How to complete this task -> From the listing that follows, reproduce only the lines from the one holding "Instruction: Click the 输入密码 text field" through the one holding "Given: Click the #999999 hex value", both included, with no pictures.

Records for the exercise Block Start

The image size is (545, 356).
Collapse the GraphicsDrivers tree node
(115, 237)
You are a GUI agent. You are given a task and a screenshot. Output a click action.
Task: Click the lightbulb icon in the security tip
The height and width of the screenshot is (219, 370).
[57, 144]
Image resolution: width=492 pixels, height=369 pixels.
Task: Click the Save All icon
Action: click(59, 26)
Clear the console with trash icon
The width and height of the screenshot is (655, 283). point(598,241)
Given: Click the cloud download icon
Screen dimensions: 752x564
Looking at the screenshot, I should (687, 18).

Records for the exercise Block End
Records for the exercise Block Start

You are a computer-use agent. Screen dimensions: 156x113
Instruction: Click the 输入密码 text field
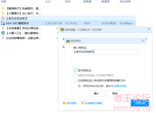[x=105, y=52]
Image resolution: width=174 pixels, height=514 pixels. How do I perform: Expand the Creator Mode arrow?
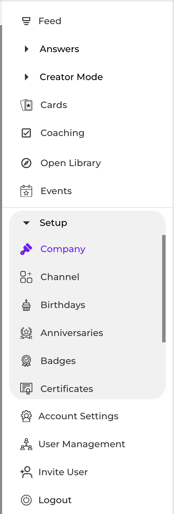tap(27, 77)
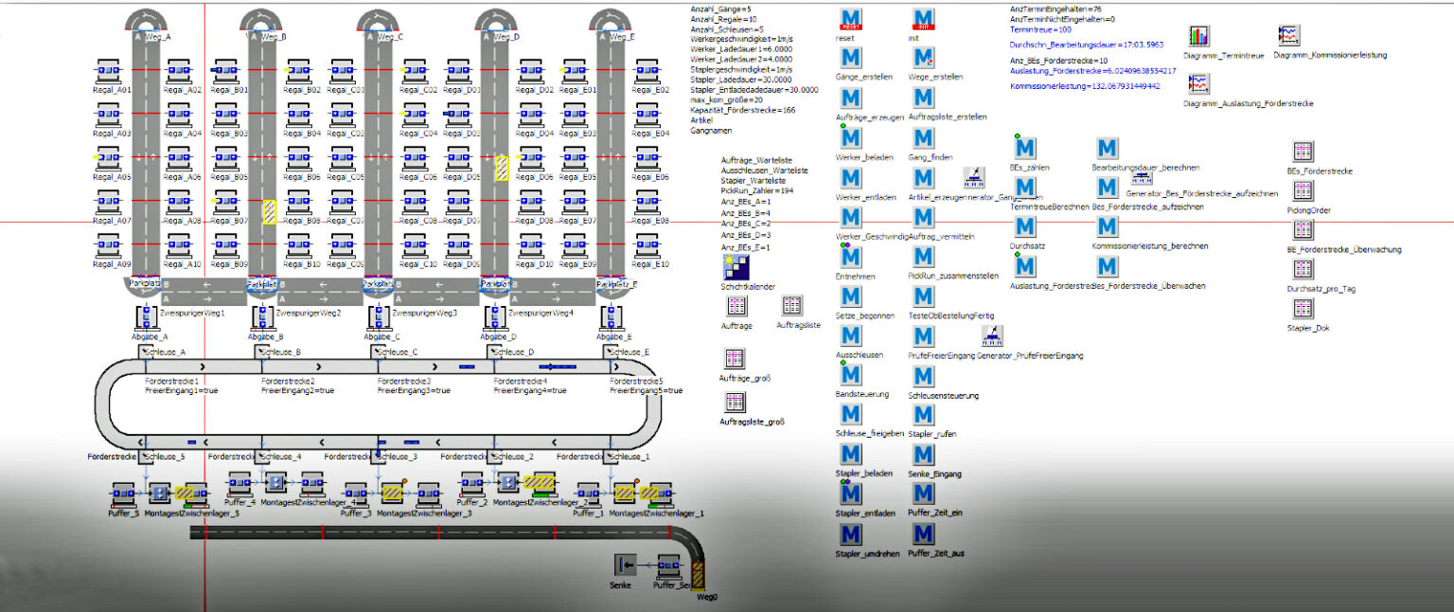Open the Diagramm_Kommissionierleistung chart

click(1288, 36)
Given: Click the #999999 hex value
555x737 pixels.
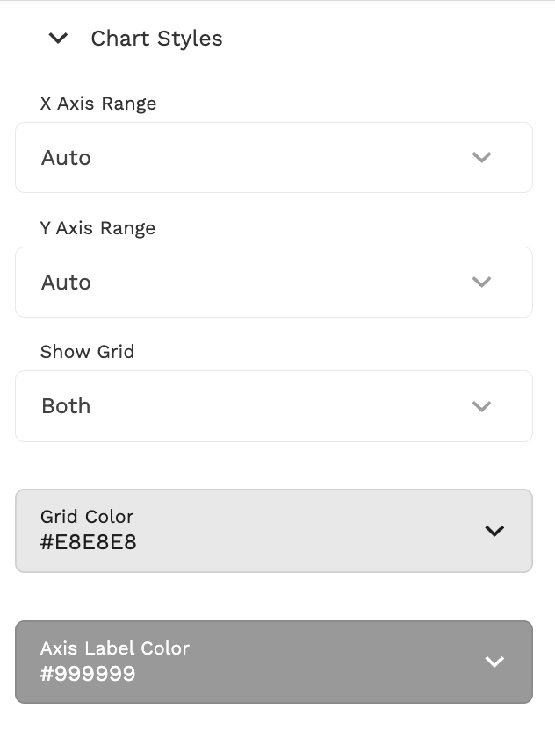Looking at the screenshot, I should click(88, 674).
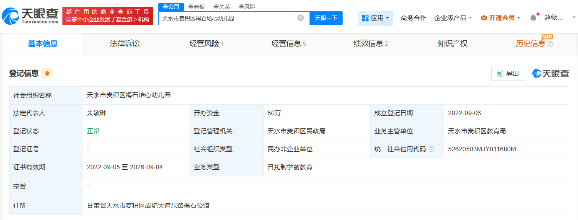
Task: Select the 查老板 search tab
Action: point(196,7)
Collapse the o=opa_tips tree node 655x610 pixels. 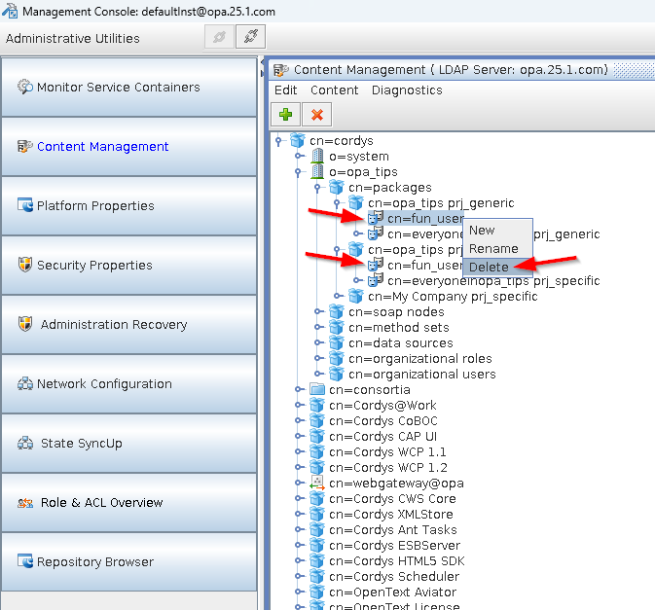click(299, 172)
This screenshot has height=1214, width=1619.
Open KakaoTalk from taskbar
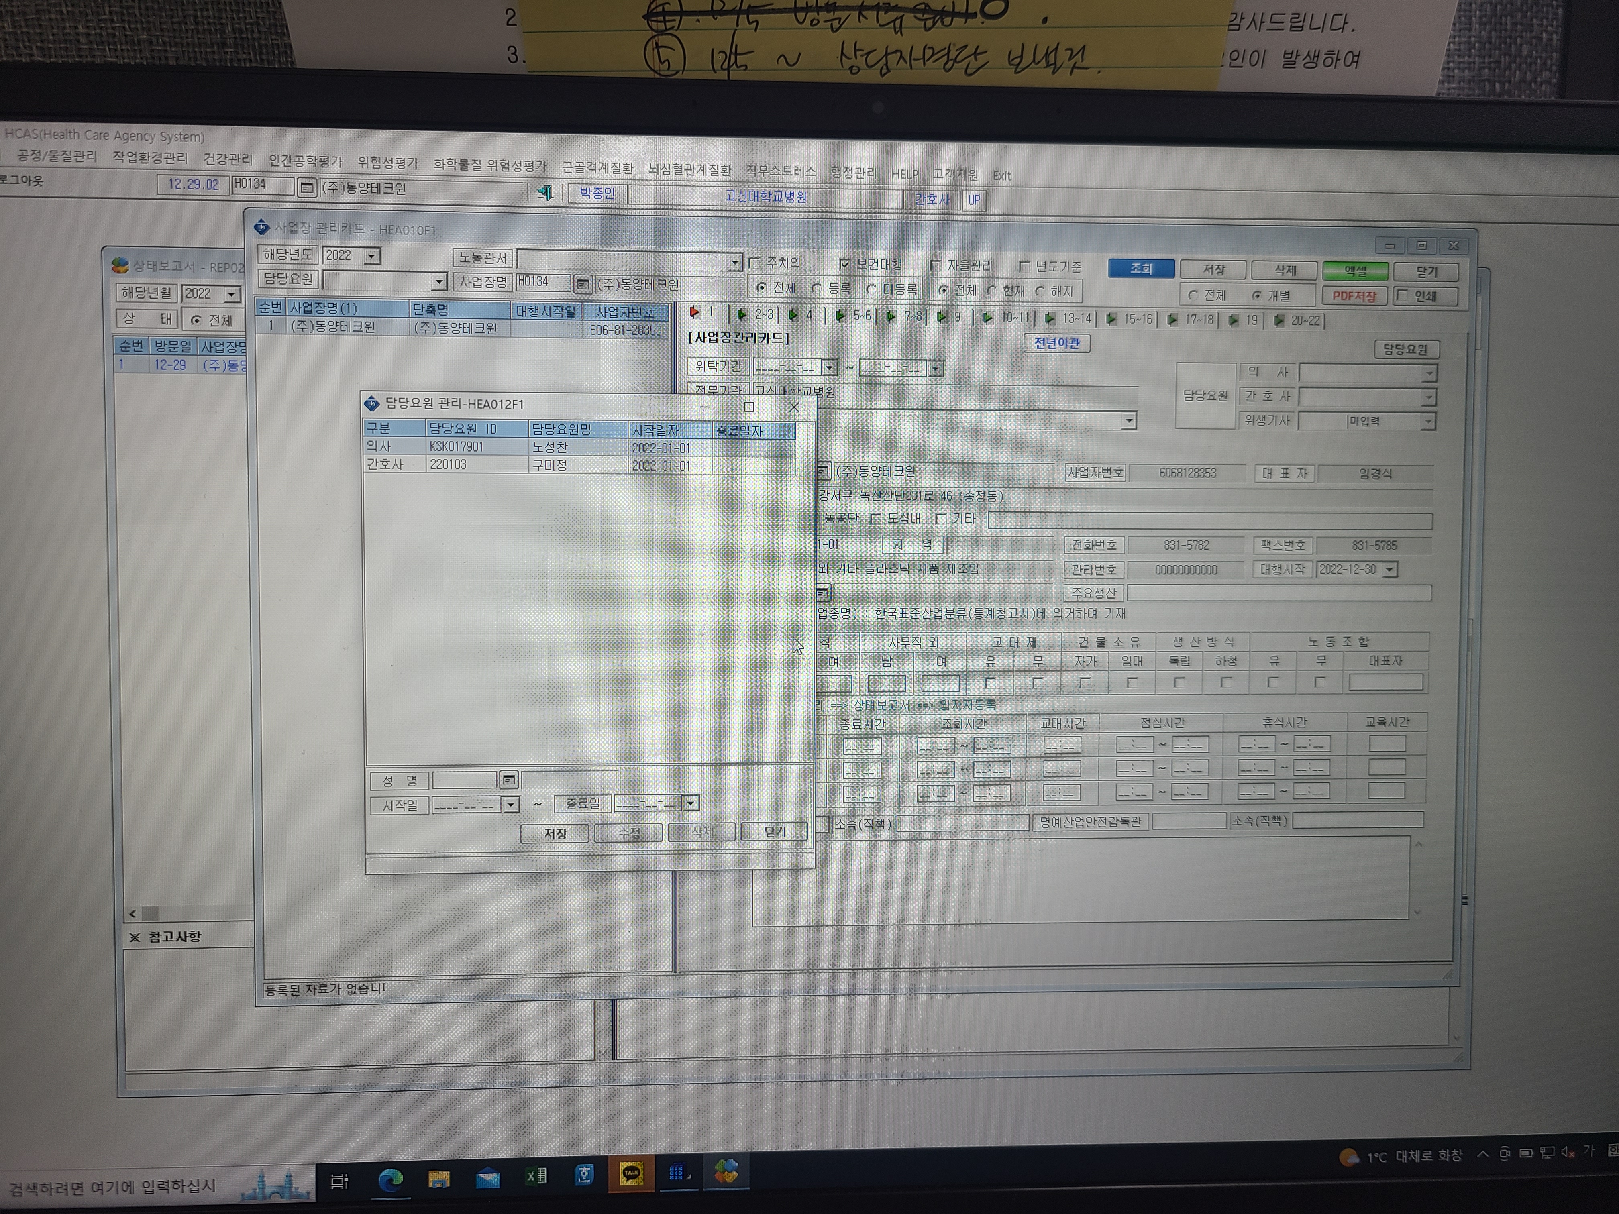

Records for the exercise Block End
Records for the exercise Block Start

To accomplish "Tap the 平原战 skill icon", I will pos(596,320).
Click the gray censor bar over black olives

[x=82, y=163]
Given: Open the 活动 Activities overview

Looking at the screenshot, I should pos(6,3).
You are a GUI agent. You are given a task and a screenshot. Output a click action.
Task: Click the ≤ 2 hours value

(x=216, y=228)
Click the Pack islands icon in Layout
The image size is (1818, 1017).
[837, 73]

Records for the exercise Block End

Response to the exercise ->
Instruction: Click the 输入密码 text field
[x=105, y=52]
Image resolution: width=174 pixels, height=514 pixels. How do I perform: Expand the Creator Mode arrow?
tap(27, 77)
Open the Diagramm_Kommissionierleistung chart

click(1288, 36)
Given: Click the #999999 hex value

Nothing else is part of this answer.